Suppression of oxidative stress-induced hepatocyte injury by Calpain antisense

Abstract

Background. Calpain, a cytosolic Ca 2+-dependent proteinase, plays a pivotal role in cell injury. In this study, we investigated the effect of calpain-μ antisense oligonucleotide on oxidative stress induced-hepatocyte injury. Materials and methods. Hemagglutinating virus of Japan liposome complex with one of three types of antisense oligonucleotide (AS-1, AS-2, AS-3) or scramble oligonucleotide was added to the culture medium of HuH7 cells and incubated for 6 days. The expression of calpain-μ protein was examined by Western blotting.

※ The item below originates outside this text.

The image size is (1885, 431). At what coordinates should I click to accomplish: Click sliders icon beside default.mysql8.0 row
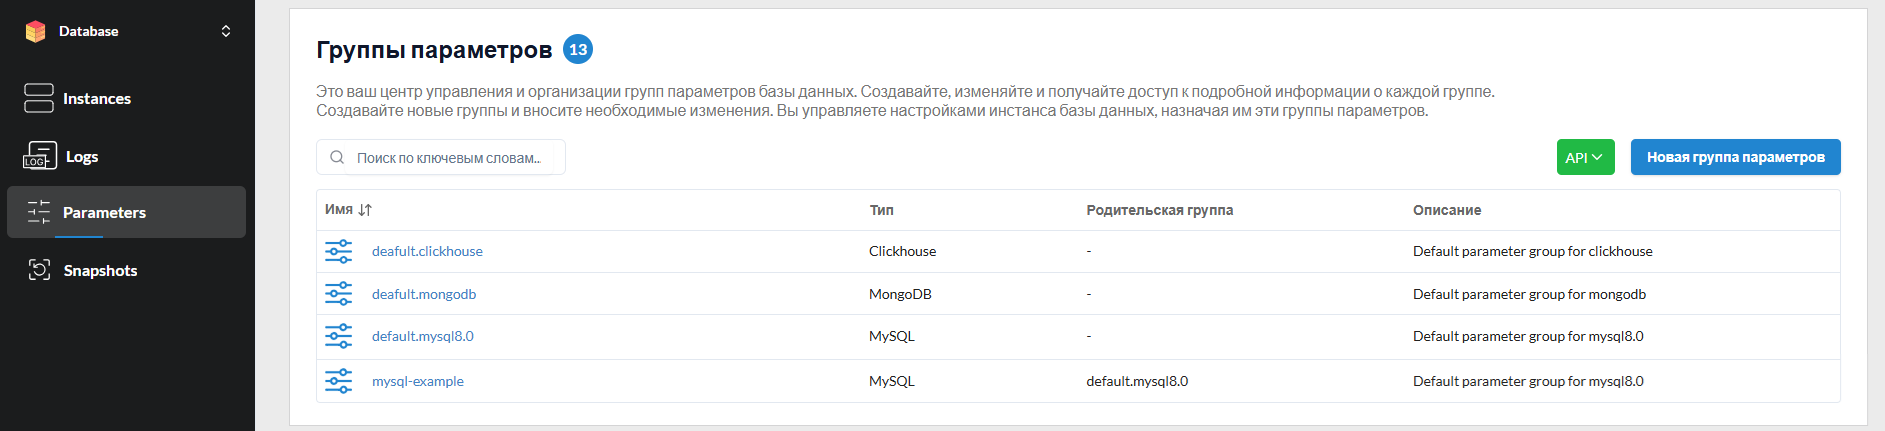point(339,336)
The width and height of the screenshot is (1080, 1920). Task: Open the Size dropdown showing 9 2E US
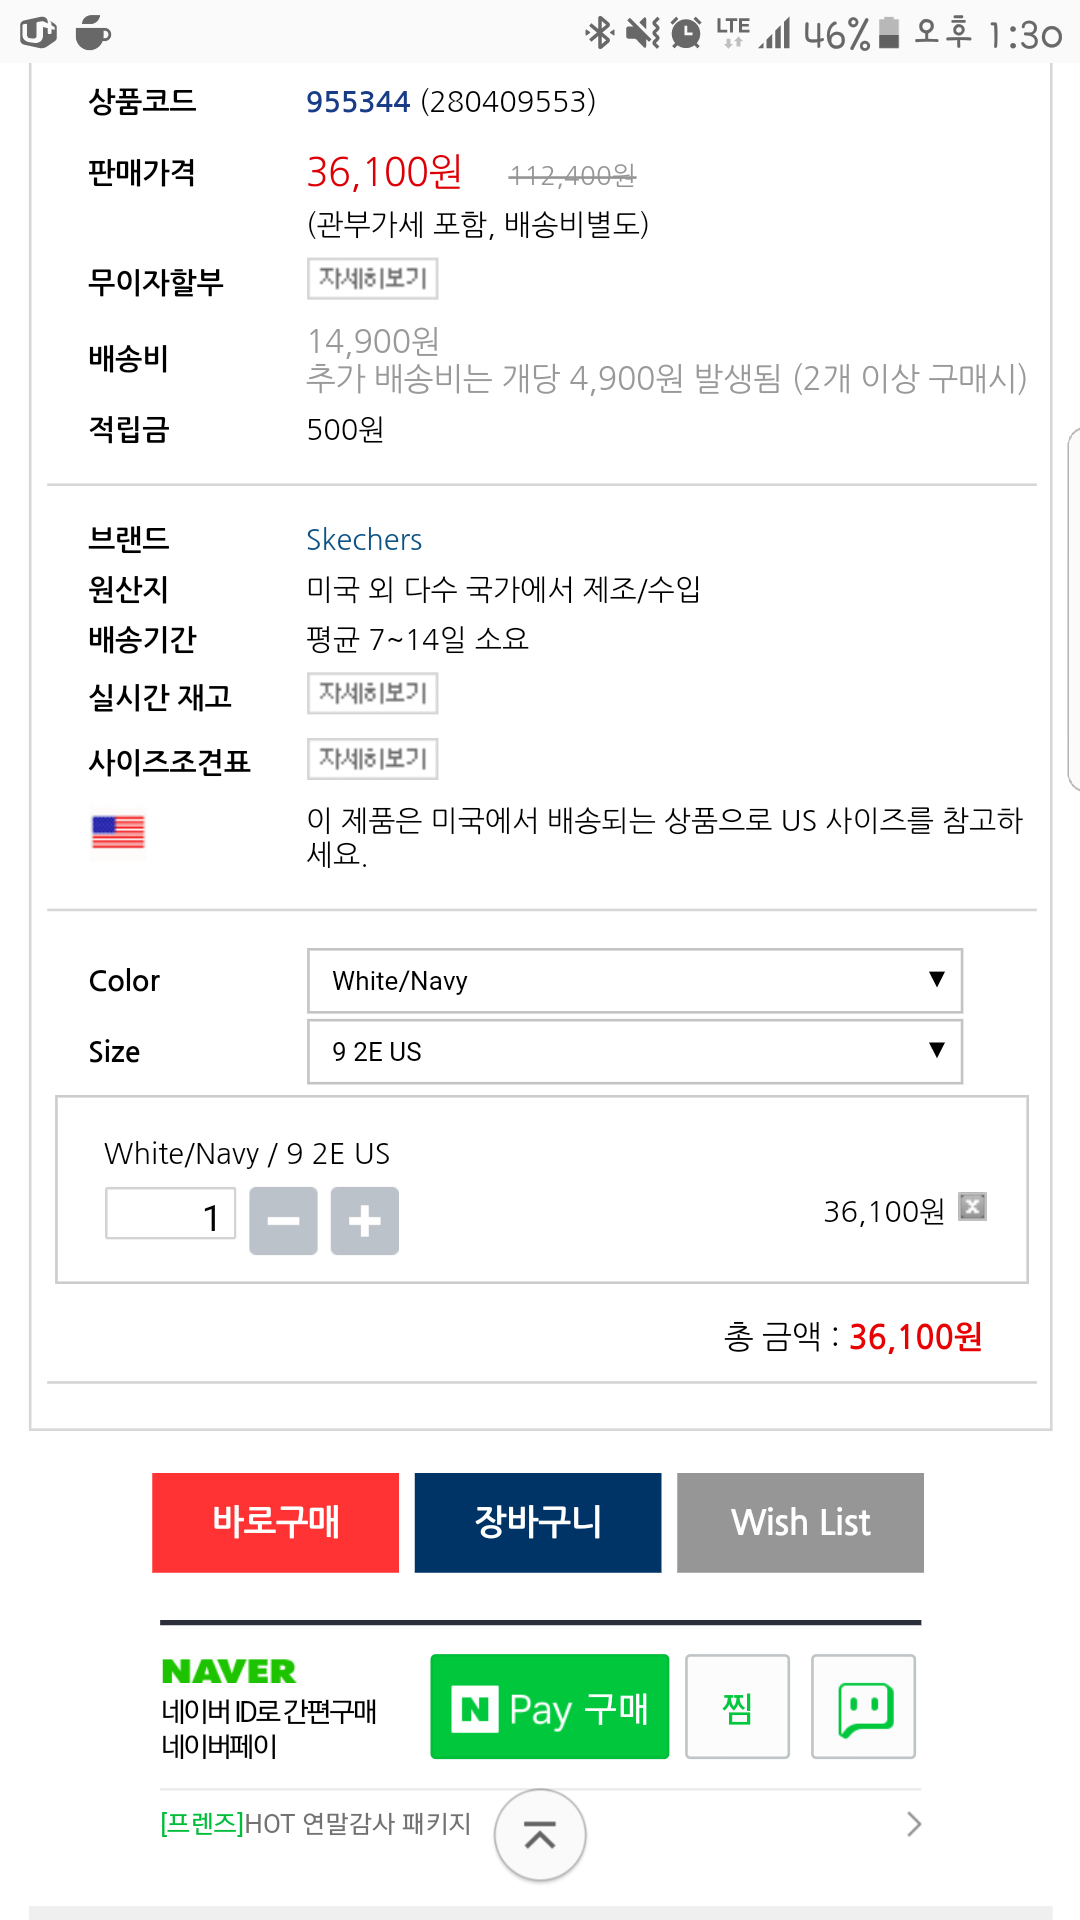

After the addition of tert-butyl hydroperoxide, bleb formation was examined by phase contrast microscopy, and cell viability was assessed by the release of lactate dehydrogenase. Results. Incubation of HuH7 cells with AS-2 resulted in a decrease in the amount of calpain on day 4 and a further decrease to almost undetectable levels on day 6, whereas scramble oligonucleotide had no effect. Bleb formation was observed 120 min after the addition of tert-butyl hydroperoxide in scramble oligonucleotide-treated cells as in untreated cells. In contrast, it was rarely observed in AS-2-treated cells. Lactate dehydrogenase release was significantly suppressed in AS-2-treated cells, compared with that in scramble oligonucleotide treated-cells. Conclusions. Our findings suggest that calpain activation is involved in the pathogenesis of oxidative stress injury and that transfection of calpain antisense may potentially protect against ischemia/reperfusion liver injury.